We have performed a number of additional experiments to characterize device to device variations in tunability. In the first experiment, we have repeatedly tuned 5 crossbar integrated devices to the same set of conductance levels. Specifically, in one cycle each device was sequentially tuned to 13 exponentially-spaced values within 10.5-100  $\mu$ S range of conductances (measured at 0.2 V), which is a typical operating range utilized during inference computation. The first target conductance value was 10.5  $\mu$ S. It was then increased to 100  $\mu$ S in 6 steps before decreasing it back to 10.5  $\mu$ S, also in 6 steps (Supplementary Figure 10). Such tuning cycle was repeated about 550 times in the same order for every device. For the tuning algorithm, the write pulse polarity and magnitudes were selected according to the tuning algorithm described in Ref. 2. We used 0.2 V 100  $\mu$ s read pulses with 25  $\mu$ s rise and fall times. Each measured current value during read operation was an average of 10,000 samples (taken every 5 ns) within 50  $\mu$ s read pulse.

The sequences of tuned conductances are presented in Supplementary Figure 11a, while the corresponding histograms for the aggregate tuning error for all devices are shown on Supplementary Figure 11b. To speed up measurements, the tuning precision was always set to 7.5%, while the maximum number of write/read pulses was set to 300. As Supplementary Figure 11 shows, in some cases the tuning accuracy was worse than the desired one due to reaching maximum number of tuning iterations. Tuning accuracy was also somewhat worse for lower values of the desired conductances, likely due to larger temporal fluctuations of read currents. The data do not show noticeable degradation in tuning accuracy over time. Note that Supplementary Figure 11a shows final values of the measured tuned conductances.
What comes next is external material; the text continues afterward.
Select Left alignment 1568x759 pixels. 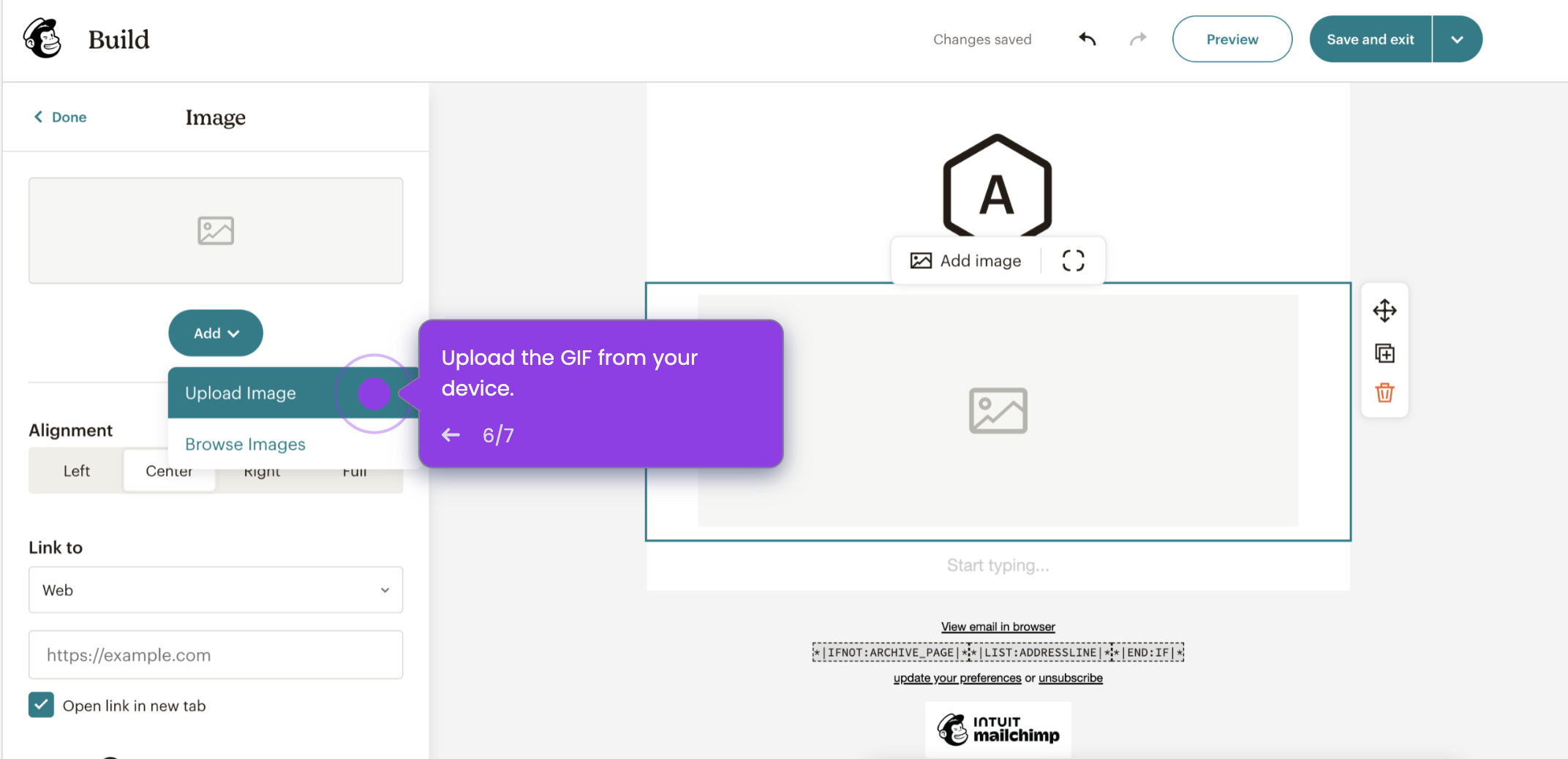coord(75,470)
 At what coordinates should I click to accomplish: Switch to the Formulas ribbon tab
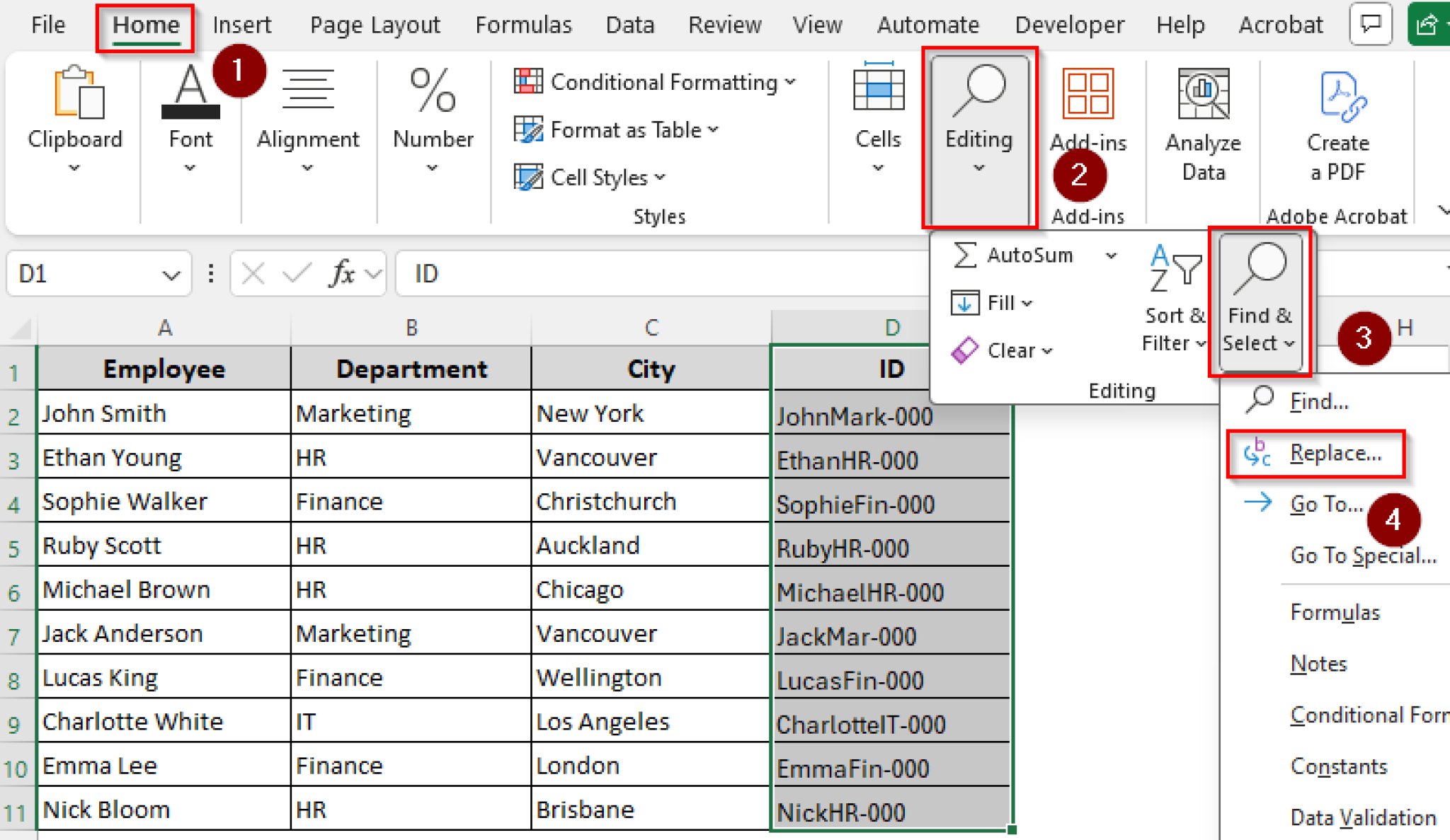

Tuning to each state involved 45 write/read pulses on average, so, altogether, each device was stressed with write pulse almost 300,000 times in this experiment.

In the next experiment (Supplementary Figure 12), we tuned 5 devices with much higher, 2.5% tuning accuracy to 32 conductance levels, which were exponentially spaced within similar 7.5-75 k $\Omega$  range (at 0.2 V). Each device was tuning 20 times to each level. The data shows that most of the devices, most of the time, can be set closely to the desired states with significant margins between adjacent levels. Some of the devices at some states, however, cannot be tuned accurately. We expect that tuning accuracy would significantly improve with better control over

the shape and duration of the write pulses, which would be possible in tightly integrated CMOS/memristor circuits. Also, the infrequent nonideal behavior can be coped with various circuit and algorithmic techniques, e.g. by dynamically adjusting the conductances in differential pairs.

#### **Supplementary References**

- 1. Prezioso, M. *et al.* Modeling and implementation of firing-rate neuromorphic-network classifiers with bilayer Pt/Al<sub>2</sub>O<sub>3</sub>/TiO<sub>2-x</sub>/Pt memristors. In *Proc. IEEE International Electron Devices Meeting* 455-458 (2015).
- 2. Alibart, F. *et al.*, High-precision tuning of state for memristive devices by adaptable variation-tolerant algorithm. *Nanotechnology* **23**, 075201 (2012).